What’s going on with the Baseball Hall of Fame


Photo courtesy of Wikimedia creative commons.

David Ortiz takes an bat-bat against the Yankees in 2016 during his final season. Ortiz was the lone inductee in the Hall of Fame class of 2022, getting in on his first year on the ballot.

As the baseball writers of America gather each year to submit their hall of fame ballots, fans eagerly anticipate the results. Who will get in? Who will be kicked off the ballot? This excitement fuels the game’s most ravenous fans, but a contentious cloud has muddied the entire process: steroids.

The baseball hall of fame represents more than just an endless collection of plaques. The museum, located in Cooperstown, New York, is a dedication to upholding the history of America’s pastime by storing historic moments, memorabilia, stories and statues that honor the legacies of the game’s greats. The baseball hall of fame is supposed to be the epitome of what makes baseball great, a final destination for the best to ever do it, but that has never truly been the case.

The baseball hall of fame has never been free of controversy and critique. From its origins to a time before integration, the baseball hall of fame represents a unique cultural artifact, as its rules have seemingly changed over time. While a player nowadays may be kept out of the hall of fame for the character clause, indicating serious off the field issues, there are certainly unsavory characters from the past resting in its walls. So, should those players be removed? Or should current players who have harsh streaks be inducted as well? Similarly, should steroid users from the early 2000’s be let into the hall of fame? There is no doubt that many current hall of famers cheated in the past, so should they be removed as well? Difficult questions like this make the baseball hall of fame an eternal mystery box waiting to be solved.

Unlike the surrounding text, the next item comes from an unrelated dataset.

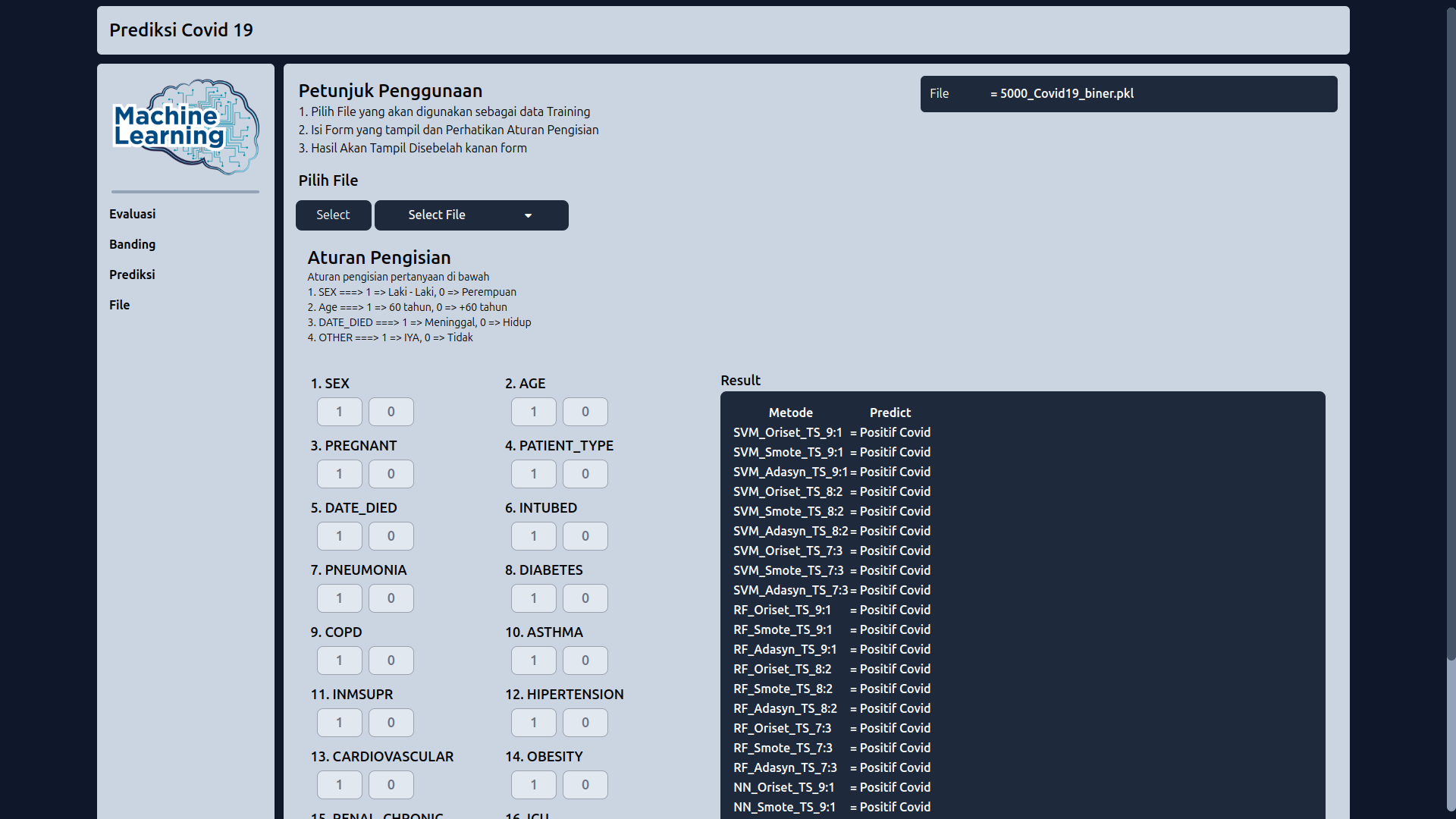Set AGE to 0 (+60 tahun)
The image size is (1456, 819).
coord(585,411)
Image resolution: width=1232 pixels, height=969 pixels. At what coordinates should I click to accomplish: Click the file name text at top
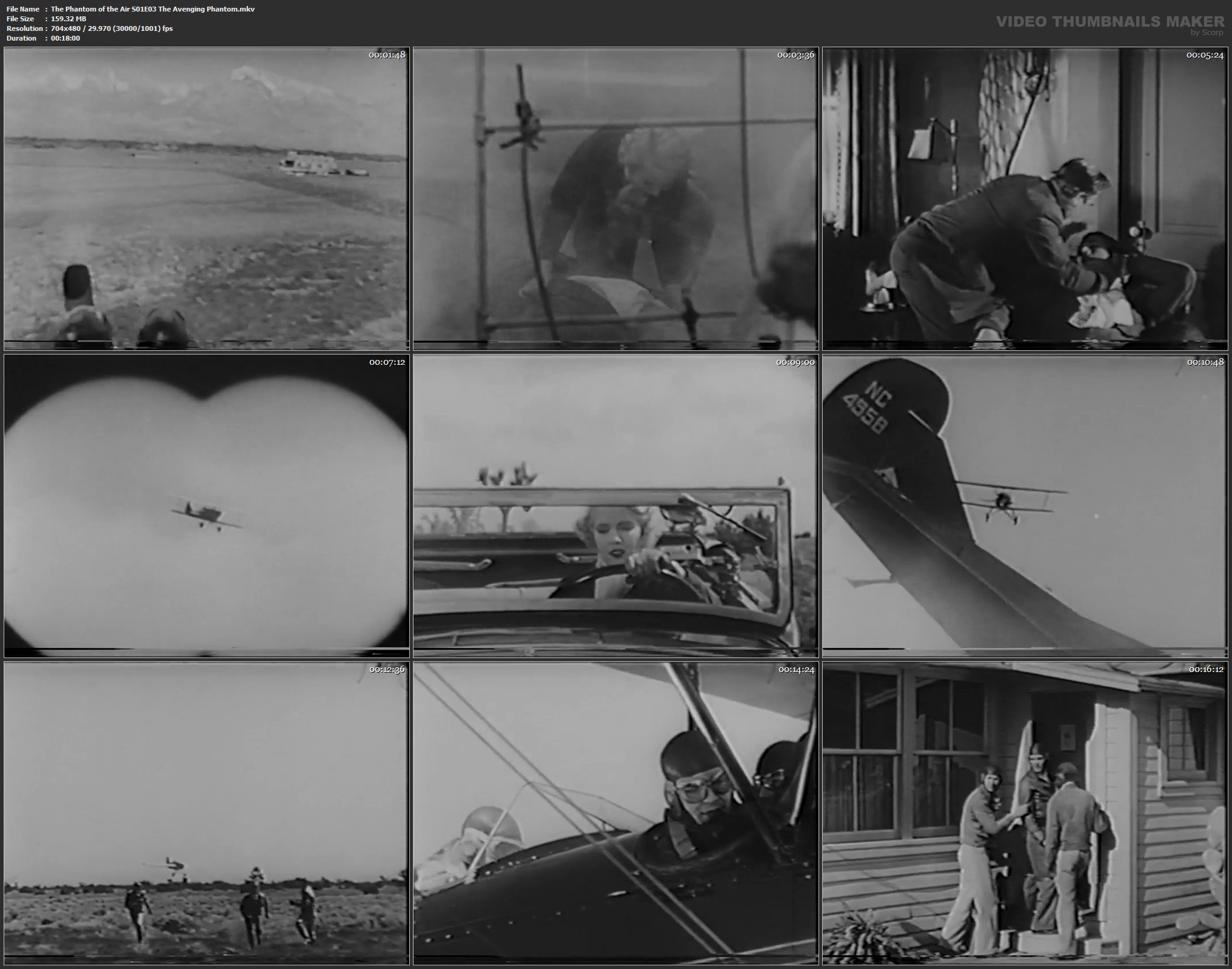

Amongst the debate, opinionated fans have made their voices heard on both sides of the issue.

“I think that steroids users should be in the hall of fame – baseball is not a game based solely on strength,” senior Nico La Cola said.

However, others believe that using steroids is an automatic disqualifier.

“They cheated: plain and simple.If the hall of fame is supposed to honor the game, it shouldn’t allow cheaters,” senior Connor Muchetti said.

It’s easy to understand arguments on both sides of the fence. Sports shouldn’t glorify cheating, and by putting known steroid users into the hall of fame, it’s admitting that what they did is ok. However, the lines of what is allowed and what isn’t, especially when the league benefited immensely from the steroid-laced era of baseball in the early 2000’s, has become increasingly blurred.

As senior Sam Grande put it: “A line needs to be drawn; keeping the discussion in a gray zone about suspected steroid users will only lead to more confusion and anger from fans, and no one wants that.”